I would argue that there is. The alternative to the "ministry" view is that Christian musicians are Christians with musical abilities. Nothing more and nothing less. They compete in the marketplace with other people with musical abilities, some of whom are Christians and some of whom are not. However, CCM labels are at a distinct disadvantage in this competition. Their CDs sell for, on average, $15 - $16, while those of their competition (non-CCM labels, or, if you prefer, secular labels) sell for, on average, $12 - $13. How, then, do you convince the music-buying public to pay that extra $3 per CD?

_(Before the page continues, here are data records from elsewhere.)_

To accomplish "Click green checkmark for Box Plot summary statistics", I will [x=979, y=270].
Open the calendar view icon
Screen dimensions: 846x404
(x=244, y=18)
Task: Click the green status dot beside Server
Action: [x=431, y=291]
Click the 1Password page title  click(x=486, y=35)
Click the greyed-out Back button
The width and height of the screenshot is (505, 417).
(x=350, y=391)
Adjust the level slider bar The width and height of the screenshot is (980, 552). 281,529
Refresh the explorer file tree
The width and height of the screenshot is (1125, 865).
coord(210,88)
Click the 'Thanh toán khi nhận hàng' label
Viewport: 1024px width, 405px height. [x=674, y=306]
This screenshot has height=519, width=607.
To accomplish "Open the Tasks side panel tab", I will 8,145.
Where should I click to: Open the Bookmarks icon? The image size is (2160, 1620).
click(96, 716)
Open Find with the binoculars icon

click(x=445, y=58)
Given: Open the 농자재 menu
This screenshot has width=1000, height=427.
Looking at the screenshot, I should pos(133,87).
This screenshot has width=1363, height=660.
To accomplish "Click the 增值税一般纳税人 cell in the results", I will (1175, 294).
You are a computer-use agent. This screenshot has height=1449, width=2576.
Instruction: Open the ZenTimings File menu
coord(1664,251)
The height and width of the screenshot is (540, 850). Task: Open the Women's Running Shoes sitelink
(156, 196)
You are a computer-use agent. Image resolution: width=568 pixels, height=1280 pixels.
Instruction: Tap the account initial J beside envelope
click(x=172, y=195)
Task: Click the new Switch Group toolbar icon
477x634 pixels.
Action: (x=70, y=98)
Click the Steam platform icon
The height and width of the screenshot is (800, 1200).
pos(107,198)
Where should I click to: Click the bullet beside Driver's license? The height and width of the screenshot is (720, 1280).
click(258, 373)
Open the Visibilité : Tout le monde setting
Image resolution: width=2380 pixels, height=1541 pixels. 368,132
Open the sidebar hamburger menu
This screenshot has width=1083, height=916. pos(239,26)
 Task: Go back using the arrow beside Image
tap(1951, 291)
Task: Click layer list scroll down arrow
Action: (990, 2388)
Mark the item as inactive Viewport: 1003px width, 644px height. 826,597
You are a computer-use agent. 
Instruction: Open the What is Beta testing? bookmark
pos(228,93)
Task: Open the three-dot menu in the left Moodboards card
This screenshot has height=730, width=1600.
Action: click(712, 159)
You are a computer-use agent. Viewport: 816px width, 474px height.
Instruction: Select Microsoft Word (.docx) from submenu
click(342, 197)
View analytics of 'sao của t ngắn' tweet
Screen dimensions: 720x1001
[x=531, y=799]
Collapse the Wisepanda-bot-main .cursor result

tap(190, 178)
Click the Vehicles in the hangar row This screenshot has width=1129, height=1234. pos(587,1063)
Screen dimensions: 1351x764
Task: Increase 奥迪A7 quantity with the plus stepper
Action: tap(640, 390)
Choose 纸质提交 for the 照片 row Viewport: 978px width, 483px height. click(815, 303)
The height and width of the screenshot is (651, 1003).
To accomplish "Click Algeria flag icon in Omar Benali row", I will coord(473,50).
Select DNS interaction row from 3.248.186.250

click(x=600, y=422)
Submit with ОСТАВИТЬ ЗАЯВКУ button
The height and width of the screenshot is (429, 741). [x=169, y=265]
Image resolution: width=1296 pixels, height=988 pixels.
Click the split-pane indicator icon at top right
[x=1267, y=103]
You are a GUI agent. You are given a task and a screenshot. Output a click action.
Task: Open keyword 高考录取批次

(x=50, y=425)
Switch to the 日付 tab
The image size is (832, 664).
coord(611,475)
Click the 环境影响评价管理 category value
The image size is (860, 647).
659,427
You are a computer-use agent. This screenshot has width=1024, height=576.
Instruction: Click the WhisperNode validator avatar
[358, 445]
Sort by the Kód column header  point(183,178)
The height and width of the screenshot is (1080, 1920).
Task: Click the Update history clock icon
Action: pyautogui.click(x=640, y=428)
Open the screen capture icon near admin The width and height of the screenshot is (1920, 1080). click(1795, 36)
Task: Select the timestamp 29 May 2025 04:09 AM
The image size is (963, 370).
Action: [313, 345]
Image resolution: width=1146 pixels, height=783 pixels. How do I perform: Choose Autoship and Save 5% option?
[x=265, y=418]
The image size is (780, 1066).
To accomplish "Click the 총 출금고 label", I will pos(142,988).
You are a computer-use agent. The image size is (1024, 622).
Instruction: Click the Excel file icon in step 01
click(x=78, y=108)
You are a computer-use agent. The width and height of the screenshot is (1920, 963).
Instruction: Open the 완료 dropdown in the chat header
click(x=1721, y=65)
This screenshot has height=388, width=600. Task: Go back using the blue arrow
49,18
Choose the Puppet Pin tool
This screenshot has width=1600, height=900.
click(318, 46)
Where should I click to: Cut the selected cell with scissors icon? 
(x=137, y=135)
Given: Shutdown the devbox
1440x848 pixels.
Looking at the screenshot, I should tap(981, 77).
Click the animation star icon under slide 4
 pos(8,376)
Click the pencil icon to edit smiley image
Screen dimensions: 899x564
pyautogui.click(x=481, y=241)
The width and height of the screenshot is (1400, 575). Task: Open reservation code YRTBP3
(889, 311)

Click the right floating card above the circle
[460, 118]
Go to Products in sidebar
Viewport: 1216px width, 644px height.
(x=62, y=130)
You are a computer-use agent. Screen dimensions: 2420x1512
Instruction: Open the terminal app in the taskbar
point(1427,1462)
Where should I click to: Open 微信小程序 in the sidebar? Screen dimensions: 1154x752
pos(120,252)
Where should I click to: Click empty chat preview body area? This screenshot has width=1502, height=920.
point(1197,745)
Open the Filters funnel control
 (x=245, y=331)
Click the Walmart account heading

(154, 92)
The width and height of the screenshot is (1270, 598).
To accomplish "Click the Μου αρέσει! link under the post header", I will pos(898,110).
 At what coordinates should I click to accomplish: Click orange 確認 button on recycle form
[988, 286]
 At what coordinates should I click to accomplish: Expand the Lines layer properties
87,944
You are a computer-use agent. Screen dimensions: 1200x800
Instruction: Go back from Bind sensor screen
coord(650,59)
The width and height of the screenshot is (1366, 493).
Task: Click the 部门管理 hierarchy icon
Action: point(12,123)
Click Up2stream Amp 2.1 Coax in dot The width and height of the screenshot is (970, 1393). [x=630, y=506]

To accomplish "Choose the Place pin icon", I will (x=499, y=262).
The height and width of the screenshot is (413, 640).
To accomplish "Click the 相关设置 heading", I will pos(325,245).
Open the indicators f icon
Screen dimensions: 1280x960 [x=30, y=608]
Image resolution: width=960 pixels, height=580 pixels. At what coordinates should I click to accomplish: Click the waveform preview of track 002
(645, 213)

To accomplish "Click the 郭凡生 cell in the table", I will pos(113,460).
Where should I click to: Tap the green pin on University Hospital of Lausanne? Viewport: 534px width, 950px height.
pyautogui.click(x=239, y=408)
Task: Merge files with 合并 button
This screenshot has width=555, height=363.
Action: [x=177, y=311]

I think you do it by promoting the uniqueness and the exclusive nature of Christian music. CCM musicians are more than Christians with guitars. They're ministers. They're annointed. They're called by God. They feature evangelistic messages designed to lead people to God (this despite the fact that the overwhelming evidence shows that it is Christians, not non-Christians, who listen to CCM). Furthermore, those musicians who don't record for CCM labels are *not* ministers. They may be Christians, but they haven't been zapped in the same way. This is the special "oooomph" that CCM needs to compete in the marketplace. Never mind that Brother X might be a brand new Christian who was signed because of his abilities to sing, play the guitar, and string together rhyming words like "loss" and "cross." If he records for Word or Myrrh then he's a minister.
How do you get people to buy this stuff? You simply tell them that the music is annointed. You emphasize the (false) dichotomy between "Christian" music and "worldly" music. You carefully control your product so that only overtly religious material or upbeat, wholesome material is released. You carefully control your artists so that they are presented as larger than life and Superstars of Holiness, and you ensure at all costs that their sins are kept hidden from their followers. And if one of them slips up and lets his sin become known, you have no choice but to boot him out of the club. How do you justify the extra $3. Simple. You tell people that they're not only getting music, but music from Giants of the Faith. And God help the poor wretch who doesn't live up to the image.
More and more I believe that the CCM world is absolutely based on a lie. That's not to say that God can't and won't use it. He does. But He uses it in spite of the wrong motives and untruthful messages, not because of them. The vast majority of CCM artists are no different from you or me except in one area: they have musical abilities. Setting them on a pedestal will inevitably lead to broken plaster. It also leads to bigger bucks for the CCM labels. These profits are made at the cost of the truth and the lives of those who swallow the whole pathetic charade. Is it worth it?